第5話 シェパード興産

今どき慶應生の薬物汚染なんて話題にならないよ、見開きは無理だよ。1Pでも多いくらいだよ。と編集長は言った。


まだ二年目の編集者である鎌田(男)は、見開きでも足りないくらい情報量があると思っていたので、少々不満であった。なぜなら、今回の容疑者である大河内は、彼の地元である浦和では名のしれた企業である"シェパード興産"の御曹司であったからであった。


シェパード興産は大正元年に創業された。当初は木材などを販売する零細企業であった。大正十二年の関東大震災で社屋が全焼したが、鳶職人を多く抱えていたこともあり、その震災の復興事業によって再建後は従来よりも急成長した。戦後にGHQによる建築統制が解除された事を受け、東京でビル建築ブームが起こったこともあり、戦後も更に成長。昭和中期より不動産事業も手がけるようになり、平成になる時には従業員1000人級のゼネコンへと変貌していた。バブル景気の時代には、「今は抑えておけ」という社の方針も有って大きな影響は受けず、むしろ崩壊後に割安な土地を積極的に接収した。インターネットの発展を見据えてオンラインの人材斡旋事業などもネット黎明期より手がけており、最近その事業をリクルートに売却して巨益を得ていた。


大河内はそんなシェパード興産の一人息子であった。成績は小学生のときから一貫して優秀で、地元進学校である浦和高校へ入学した。そこでは周りからお坊ちゃん扱いはされていたものの、特に性格に問題があるという様子ではなく、むしろややおとなしくてオタクっぽいキャラであると、当時の友人達は語った。


大河内は現役時に東京大学文科三類を受験したが受からず、滑り止めであった慶應大学の商学部に入学した。


「その時はとてもショックそうにしていて、一ヶ月ほど顔を見なかった。とても心配してたんです。だから、入学した後に彼のキャラクターが突然変わったのにはとても驚きました」とある友人は語った。


彼は髪を金髪に染め、学内でも荒れたサークルとされるシルキャンに入部し、毎晩のように飲み歩くようになった。彼は授業にも来なくなり、女を取っ替え引っ替えするようになった。


大学二年生の三田祭で、彼はミスター慶應に応募した。高校時代の時にはどこか垢抜けないところがあったが、もともと整った顔立ちをしていたので、髪型を変えたことで随分と印象が変わった。そして、サークルの組織票もあり、彼は晴れてミスター慶應となった。民放はこぞって、「エリート王子」という取り上げ方をした。


その矢先に、彼は例の事件を起こした。クラブのVIPルームで違法薬物を摂取して、帰り道で女子学生に暴行した。女子学生が逃げると、大河内は彼女を捕まえて執拗に顔面を蹴りつけた。女は、鼻骨、眼窩、下顎を骨折した。「顔面は完全には治らず、変形してしまうかもしれない」と告げられた時、彼女は何の反応もなくただ空を見つめていた、と医師は語った。
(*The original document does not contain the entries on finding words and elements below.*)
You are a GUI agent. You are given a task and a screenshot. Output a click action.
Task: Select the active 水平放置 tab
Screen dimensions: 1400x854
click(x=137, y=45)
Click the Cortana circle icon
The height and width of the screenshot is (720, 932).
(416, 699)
鎌田は三田にあるマンションの入り口のところまで来ていた。エントランスの設えから察するに、かなり高そうなマンションだった。鎌田は部屋番号を入力して、ボタンを押した。5秒ほど待つと、ガチャリという受話器を上げたような音が聞こえた。


「本日取材のお申込みをした週刊タイムズの鎌田です」と言った。


「あ、はいどうぞ」という若い女の声がスピーカーから流れ、自動ドアが開いた。鎌田は被害を受けた女子学生に直接取材をすれば、大河内について、もっとおぞましい事実が引き出せるのではないかと確信していた。